There is no doubt most women will welcome it, if for no other reason than that it allows them to become full-time mothers to their new-borns for at least six months.
However, if the idea is to make men equal players at home and in care giving, it will achieve the exact opposite. Bringing up children will now become even more of women’s work than men’s. What could be more patriarchal than this?
The only sensible way to end the imbalance in care-giving, where women handle the lion’s share of work, is to give men an equal and mandatory paternity leave. Alternatively, one could allow both women and men to share a given period of maternity leave between them based on what is most optimal for both parents and the welfare of the child. It is not necessary to insist that both parents must do a 50:50 share in bringing up children, but they must at least have the option.
Worse, once women stay out of the workplace for half a year, their career prospects too may suffer as their colleagues move on, and they get left behind. In a fast-changing world, where jobs are ephemeral and learning needs to be a constant effort, it is not a good idea to keep women away from the workplace for so long.

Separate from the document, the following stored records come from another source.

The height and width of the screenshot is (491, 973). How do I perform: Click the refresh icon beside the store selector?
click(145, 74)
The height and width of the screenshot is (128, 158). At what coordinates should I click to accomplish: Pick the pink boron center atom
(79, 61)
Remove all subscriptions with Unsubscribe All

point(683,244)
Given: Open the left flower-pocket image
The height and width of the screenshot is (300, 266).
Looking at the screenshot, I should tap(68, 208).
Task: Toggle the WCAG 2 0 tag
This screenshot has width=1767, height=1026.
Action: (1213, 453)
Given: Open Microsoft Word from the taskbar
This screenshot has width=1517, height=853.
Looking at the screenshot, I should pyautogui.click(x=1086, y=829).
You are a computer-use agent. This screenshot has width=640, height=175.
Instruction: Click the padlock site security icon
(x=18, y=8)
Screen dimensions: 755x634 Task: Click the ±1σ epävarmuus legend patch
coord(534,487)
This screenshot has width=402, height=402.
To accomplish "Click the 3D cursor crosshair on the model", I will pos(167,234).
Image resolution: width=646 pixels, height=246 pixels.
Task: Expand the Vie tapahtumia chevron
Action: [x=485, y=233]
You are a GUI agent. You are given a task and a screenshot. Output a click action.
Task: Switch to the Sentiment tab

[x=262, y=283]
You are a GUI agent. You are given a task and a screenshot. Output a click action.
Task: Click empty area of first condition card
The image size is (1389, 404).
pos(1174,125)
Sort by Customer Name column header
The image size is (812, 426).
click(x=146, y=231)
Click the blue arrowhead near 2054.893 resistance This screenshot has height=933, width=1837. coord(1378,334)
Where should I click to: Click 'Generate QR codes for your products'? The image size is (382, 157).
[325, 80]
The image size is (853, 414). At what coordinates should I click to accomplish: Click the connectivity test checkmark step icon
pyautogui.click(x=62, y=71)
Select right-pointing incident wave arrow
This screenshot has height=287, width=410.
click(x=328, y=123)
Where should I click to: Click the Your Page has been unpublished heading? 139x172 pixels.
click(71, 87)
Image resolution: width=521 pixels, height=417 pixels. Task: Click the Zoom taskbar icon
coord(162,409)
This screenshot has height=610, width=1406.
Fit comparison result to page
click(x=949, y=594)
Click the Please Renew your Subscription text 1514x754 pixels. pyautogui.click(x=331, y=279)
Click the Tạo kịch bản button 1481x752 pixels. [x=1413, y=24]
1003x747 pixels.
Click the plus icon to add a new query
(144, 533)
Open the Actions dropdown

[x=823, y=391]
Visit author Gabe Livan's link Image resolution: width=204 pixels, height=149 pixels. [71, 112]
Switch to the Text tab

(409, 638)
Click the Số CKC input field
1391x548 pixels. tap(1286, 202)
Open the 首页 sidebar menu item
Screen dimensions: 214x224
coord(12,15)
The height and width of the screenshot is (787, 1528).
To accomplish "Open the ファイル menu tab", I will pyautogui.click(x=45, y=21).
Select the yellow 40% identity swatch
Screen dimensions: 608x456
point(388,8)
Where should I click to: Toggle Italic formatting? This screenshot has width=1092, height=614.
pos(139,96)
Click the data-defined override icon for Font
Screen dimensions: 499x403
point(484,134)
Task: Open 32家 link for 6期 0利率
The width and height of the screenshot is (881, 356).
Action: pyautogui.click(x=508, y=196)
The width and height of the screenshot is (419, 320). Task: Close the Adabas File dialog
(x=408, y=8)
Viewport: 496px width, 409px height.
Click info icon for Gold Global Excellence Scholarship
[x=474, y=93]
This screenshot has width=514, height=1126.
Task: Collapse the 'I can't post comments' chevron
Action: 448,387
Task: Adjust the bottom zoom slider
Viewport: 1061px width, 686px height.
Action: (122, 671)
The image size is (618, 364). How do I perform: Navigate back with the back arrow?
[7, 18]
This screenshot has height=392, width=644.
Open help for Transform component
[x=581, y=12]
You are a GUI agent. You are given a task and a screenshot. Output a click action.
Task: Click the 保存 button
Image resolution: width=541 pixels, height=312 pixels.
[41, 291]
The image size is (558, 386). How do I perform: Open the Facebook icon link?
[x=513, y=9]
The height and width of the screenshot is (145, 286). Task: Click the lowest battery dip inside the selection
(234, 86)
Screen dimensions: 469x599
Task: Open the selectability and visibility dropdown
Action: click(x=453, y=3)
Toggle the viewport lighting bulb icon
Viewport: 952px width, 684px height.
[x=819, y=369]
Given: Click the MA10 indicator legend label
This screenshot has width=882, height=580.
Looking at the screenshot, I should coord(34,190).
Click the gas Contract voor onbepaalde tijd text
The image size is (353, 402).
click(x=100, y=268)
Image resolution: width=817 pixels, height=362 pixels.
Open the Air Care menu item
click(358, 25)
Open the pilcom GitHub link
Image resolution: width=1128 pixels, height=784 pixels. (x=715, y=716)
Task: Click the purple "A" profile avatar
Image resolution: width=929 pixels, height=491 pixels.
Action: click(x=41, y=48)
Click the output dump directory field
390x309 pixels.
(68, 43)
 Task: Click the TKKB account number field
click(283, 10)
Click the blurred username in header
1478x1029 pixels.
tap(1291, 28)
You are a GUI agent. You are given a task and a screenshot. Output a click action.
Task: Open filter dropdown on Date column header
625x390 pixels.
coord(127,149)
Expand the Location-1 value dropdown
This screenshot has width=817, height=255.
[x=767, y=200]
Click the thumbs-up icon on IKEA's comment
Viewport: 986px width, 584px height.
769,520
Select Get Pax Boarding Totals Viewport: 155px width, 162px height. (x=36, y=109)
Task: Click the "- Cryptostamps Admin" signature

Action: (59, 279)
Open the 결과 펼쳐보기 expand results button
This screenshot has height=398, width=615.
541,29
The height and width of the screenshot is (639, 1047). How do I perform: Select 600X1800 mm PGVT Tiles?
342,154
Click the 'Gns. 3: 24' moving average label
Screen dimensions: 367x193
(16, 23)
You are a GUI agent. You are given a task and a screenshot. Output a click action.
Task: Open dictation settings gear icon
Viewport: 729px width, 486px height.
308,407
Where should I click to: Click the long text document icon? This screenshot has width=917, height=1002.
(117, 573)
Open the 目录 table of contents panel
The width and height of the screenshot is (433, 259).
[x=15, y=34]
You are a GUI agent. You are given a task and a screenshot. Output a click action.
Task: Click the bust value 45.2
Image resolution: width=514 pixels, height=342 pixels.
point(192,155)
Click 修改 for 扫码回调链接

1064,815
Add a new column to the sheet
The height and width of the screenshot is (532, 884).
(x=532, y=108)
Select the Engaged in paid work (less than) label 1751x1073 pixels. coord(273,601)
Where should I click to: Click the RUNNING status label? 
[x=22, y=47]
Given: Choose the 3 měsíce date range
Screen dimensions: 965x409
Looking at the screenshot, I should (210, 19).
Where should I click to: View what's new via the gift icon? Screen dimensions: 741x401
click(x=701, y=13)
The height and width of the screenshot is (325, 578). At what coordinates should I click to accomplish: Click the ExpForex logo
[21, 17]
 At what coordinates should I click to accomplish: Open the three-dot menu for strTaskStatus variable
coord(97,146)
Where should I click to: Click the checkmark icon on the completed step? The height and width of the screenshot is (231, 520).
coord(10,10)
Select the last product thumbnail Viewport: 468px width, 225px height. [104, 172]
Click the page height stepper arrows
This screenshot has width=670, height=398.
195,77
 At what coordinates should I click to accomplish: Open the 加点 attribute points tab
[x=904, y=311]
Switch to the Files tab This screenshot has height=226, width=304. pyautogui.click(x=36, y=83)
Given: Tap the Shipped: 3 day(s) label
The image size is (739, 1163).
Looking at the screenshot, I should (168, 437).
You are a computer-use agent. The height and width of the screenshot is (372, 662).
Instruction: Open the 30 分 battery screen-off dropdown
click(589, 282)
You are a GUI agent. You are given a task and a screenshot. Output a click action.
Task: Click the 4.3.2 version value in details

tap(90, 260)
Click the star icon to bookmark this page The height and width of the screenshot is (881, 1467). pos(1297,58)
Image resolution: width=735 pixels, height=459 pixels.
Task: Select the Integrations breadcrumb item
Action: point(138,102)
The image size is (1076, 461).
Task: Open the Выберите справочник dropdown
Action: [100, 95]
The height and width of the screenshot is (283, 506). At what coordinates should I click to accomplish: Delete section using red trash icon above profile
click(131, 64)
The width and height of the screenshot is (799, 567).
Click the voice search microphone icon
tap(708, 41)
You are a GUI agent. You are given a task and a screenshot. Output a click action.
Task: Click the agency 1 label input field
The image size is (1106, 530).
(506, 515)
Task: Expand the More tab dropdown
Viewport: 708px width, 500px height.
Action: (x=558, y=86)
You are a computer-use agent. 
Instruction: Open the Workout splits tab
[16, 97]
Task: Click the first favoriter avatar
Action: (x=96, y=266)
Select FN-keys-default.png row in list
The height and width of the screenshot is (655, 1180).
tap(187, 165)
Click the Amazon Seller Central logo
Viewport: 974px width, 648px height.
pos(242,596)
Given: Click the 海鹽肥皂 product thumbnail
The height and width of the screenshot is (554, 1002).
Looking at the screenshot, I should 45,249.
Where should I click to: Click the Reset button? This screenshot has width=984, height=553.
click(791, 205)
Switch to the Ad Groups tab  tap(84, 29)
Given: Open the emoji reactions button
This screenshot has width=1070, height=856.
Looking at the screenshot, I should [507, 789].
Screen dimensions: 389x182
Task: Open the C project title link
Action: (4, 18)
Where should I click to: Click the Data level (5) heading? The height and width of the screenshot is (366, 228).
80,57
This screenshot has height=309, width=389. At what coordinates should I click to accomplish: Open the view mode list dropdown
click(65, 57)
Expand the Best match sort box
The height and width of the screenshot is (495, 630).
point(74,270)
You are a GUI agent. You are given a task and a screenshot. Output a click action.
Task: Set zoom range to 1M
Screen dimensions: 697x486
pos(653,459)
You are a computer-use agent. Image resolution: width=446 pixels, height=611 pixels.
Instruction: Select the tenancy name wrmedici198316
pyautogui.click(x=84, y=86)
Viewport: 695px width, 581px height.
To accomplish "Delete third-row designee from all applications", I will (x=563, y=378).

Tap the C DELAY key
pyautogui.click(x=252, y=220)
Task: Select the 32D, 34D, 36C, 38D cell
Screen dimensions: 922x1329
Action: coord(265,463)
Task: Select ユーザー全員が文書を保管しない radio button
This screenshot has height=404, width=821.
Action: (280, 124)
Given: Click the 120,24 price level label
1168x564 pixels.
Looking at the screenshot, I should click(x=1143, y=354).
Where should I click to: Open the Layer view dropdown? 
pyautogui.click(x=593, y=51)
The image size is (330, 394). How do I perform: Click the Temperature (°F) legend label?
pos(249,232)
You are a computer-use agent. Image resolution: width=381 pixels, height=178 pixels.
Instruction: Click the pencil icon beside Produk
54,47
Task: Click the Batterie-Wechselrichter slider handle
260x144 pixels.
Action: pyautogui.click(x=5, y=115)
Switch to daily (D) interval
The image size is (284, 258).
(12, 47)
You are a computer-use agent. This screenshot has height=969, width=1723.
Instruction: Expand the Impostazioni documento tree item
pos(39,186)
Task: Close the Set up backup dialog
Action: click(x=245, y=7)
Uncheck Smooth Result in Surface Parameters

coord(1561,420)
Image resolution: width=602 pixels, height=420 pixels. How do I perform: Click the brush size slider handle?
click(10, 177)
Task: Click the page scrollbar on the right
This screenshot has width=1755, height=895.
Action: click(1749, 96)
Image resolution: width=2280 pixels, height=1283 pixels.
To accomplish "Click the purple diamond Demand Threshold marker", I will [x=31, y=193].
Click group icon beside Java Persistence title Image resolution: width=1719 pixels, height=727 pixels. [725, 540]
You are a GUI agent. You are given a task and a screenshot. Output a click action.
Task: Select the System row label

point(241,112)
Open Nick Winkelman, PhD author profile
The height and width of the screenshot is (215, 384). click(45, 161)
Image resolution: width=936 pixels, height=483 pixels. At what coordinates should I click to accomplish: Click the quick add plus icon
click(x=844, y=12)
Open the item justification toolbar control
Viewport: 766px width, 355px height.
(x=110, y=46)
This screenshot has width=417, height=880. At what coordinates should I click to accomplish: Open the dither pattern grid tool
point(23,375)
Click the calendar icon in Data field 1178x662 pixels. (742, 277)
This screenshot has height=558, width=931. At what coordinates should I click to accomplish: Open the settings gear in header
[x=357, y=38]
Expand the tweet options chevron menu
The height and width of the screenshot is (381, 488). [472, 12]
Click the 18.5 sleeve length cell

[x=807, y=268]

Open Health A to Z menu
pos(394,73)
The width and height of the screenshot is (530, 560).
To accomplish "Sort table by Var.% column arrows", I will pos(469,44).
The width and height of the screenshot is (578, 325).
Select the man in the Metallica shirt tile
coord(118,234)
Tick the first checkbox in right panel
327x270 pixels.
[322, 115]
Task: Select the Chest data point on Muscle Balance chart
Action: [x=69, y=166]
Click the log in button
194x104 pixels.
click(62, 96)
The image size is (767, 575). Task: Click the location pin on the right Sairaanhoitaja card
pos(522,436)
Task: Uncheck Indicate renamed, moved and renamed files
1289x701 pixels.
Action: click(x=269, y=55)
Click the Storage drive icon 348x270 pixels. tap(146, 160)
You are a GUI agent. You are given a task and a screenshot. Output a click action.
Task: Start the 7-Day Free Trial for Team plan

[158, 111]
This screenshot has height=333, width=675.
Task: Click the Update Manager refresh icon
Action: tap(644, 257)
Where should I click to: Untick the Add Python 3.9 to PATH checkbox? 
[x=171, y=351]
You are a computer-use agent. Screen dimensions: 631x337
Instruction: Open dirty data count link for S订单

And which small scale employer will not be biased when employing women of child-bearing age? If any company with 10 employees has to give paid leave for six months, with no certainty that this leave won’t be extended in some cases, it will automatically be resistant to the idea of employing more women in the relevant age category. Small companies work on thin margins, and inflicting the cost of higher maternity leave on them will deter them from doing what is socially right.
With this law, India will have one of the highest paid maternity leave limits for women, next only to the highly-developed countries of Canada and Norway.
The point is not that women should not be given a large dollop of leave during maternity. They should. They have a right to enjoy the first phase of motherhood without being dragged down by excessive work-related pressures. But without equal treatment of both parents, we are only entrenching patriarchy in the guise of helping mothers.
Not only that, the logical thing to do would be to encourage mothers to keep in touch with the workplace a few weeks after delivery, either through the assignment of work that can be done at home, or by giving her shorter work hours or longer weekends. She should not have to suffer in terms of career or connectedness to fellow employees by a prolonged maternity leave that cuts her off from work altogether.
Even better, employers should be encouraged to provide for creches and childcare facilities at or near the workplace. Small companies can even be allowed to charge for this facility, if they can’t afford this investment themselves.
We need to give up the idea that work, baby-making and infant care are separate spheres of a parent’s life, whether the parent happens to be female or male.
If you want to move away from gender-defined roles, the last thing to do is to make maternity leave the right of only one gender. It is one thing to accept that maternity is different from paternity till the child is born, but after birth there is no need to widen this gulf in responsibilities through one-sided maternity legislation.